Courtenay Gate is within The Avenues Conservation Area, one of 34 conservation areas in the city of Brighton and Hove. The 55.78 acre area was designated by Hove Council in 1985 and extended in 1989.

The block was included in Hove Borough Council's local list of heritage assets, which was adopted in December 1996. After Hove and Brighton amalgamated to form Brighton and Hove Borough (later City) Council, this list was combined with Brighton Borough's local list. Buildings with this designation are "identified as having a degree of significance meriting consideration in planning decisions, because of [their] heritage interest". The city council reassessed all locally listed buildings in 2015; Courtenay Gate was retained on the list. Hove Borough Council's assessment of the block stated that it was built to a "grand scale" with "palatial proportions [and] high quality detail". Its façade was said to resemble, albeit in a modern idiom, a palace.

==Architecture==
Courtenay Gate was designed by the architectural firm of Coleridge, Jennings and Soimenow.
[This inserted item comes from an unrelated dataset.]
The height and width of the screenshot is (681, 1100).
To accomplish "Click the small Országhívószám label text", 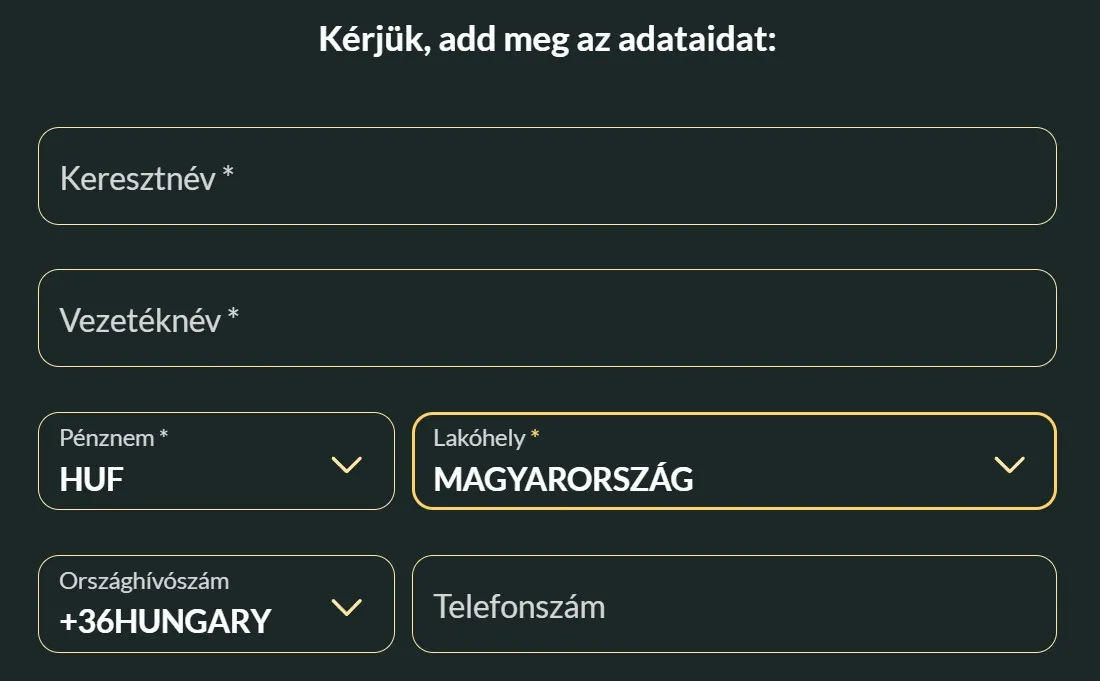I will pyautogui.click(x=144, y=581).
The firm was based in Westminster in London and was a partnership between John Duke Coleridge, Paul Humphrey Coleridge, Frank Jennings and Michael Soimenow. It was dissolved in March 1935. They designed the building a year before that; it is therefore newer than most of the buildings along this stretch of Kingsway, the oldest of which date from the 1830s (there are also two newer blocks of flats and the King Alfred leisure centre, though). A "large four-square block of serviced apartments", its angles are softer and rounder than those of neighbouring Flag Court (1959), which therefore appears taller and bulkier. Courtenay Gate is Neo-Georgian in style; this architectural style was popular in the mid-20th century in Brighton and Hove, being especially prominent in the work of local architect John Leopold Denman.

The main building material is yellow gault brick, but the ground floor is rendered and rusticated and a wide band of render also separates the fourth and fifth storeys. Above the fifth storey runs a narrow band of stone, and the parapet (flanking the centrally placed seventh-storey penthouse suite) is also of stone. The use of gault brick helps it relate to the older buildings in the conservation area, even though its age, size and style do not conform to the typical pattern of the area: houses of up to four storeys with decorative exterior features, sash windows and large chimneys, mostly built in the 1870s and 1880s. The south and north elevations are curved outwards, and above the entrance on the north side is a "curious Art Nouveau-style plaster decoration" featuring stylised fleurs-de-lys, sunbursts and crowns. Further decorative plasterwork in the form of Tudor roses is visible on the east wall, which overlooks Hove Lawns. These expanses of grass, separated by paths leading from Kingsway to the beach, run westwards from the old boundary with Brighton as far as Courtenay Gate. In its position at the west end of the Lawns, Courtenay Gate "forms an imposing landmark".